Micrologies

Le Miroir brisé


Dans ce court essai (1) Pierre Vidal-Naquet propose un bilan sur une question importante et controversée : « Tragédie grecque et politique » (tel est le sous-titre du livre) sont-elles liées et comment ?

L’auteur rejette d’abord les tentations historicisantes trop simplistes : on ne peut déduire du texte des tragédies les opinions politiques de leurs auteurs, par exemple. Du jugement d’Oreste devant l’Aréopage, à la fin des Euménides, on ne peut déduire l’opinion d’Eschyle sur la réforme de ce tribunal en 462. Même si Euripide multiplie les allusions à l’actualité, il le fait en sophiste, non en politicien. Il faut se méfier aussi, même si elle est inévitable, de l’« actualisation moderne » qui amène à interroger le passé à partir du présent. Si les institutions de la cité sont évoquées dans la tragédie, c’est de façon biaisée et non dans leur fonctionnement réel.

L’approche historique la plus riche pour la tragédie, selon Vidal-Naquet, est celle de l’anthropologie politique. La tragédie manipule les codes constitutifs de la cité, mais pour les mettre en question : « La tragédie, dans son essence même, est passage à la limite. » (2). C’est ainsi que ce miroir de la cité, s’il existe, est un « miroir brisé ». La pêche est riche, selon l’auteur, quand on s’intéresse à la place des étrangers, à l’éphébie ou à ces espaces marginaux de la cité qui lui sont chers.

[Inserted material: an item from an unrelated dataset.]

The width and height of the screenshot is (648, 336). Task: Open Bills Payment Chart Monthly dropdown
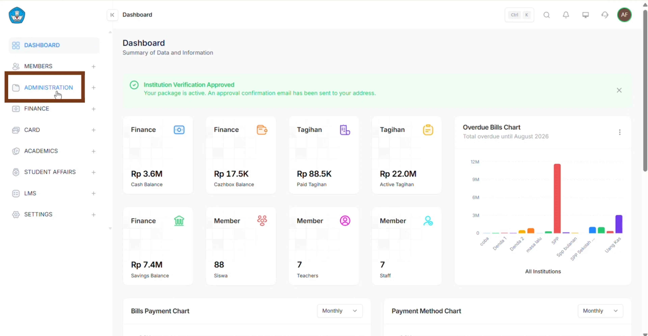[340, 311]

Cependant, il ne va pas aussi loin que Florence Dupont (3), pour qui les tragédies, en jouant avec les codes fondamentaux de la cité, construisent des processus d’expérimentation sur les limites de l’univers civique, aidant ainsi celui-ci à se constituer et à prendre conscience de lui-même, dans son « impermanence ».

De fait, le livre de Vidal-Naquet est tout en nuances, en subtilité : c’est le livre d’un historien, pour qui les faits sont têtus et ne se plient pas aisément à la théorie. Ainsi, tout en rejetant dans leur principe les démarches historicistes, il examine attentivement les résultats qu’elles ont obtenus et sait reconnaître certains de leurs acquis. Démarche rigoureuse, patiente, honnête, mais exigeante pour le lecteur, qui doit dégager le fil de la pensée de l’enchevêtrement des nuances. C’est d’ailleurs la particularité de ce court texte (issu d’une conférence) de ne comporter (presque) aucun élément de synthèse.

1. Paris, 2002.
2. Op. cit. p. 61.
3. L’Insignifiance tragique, Paris 2001 p. 192 sqq.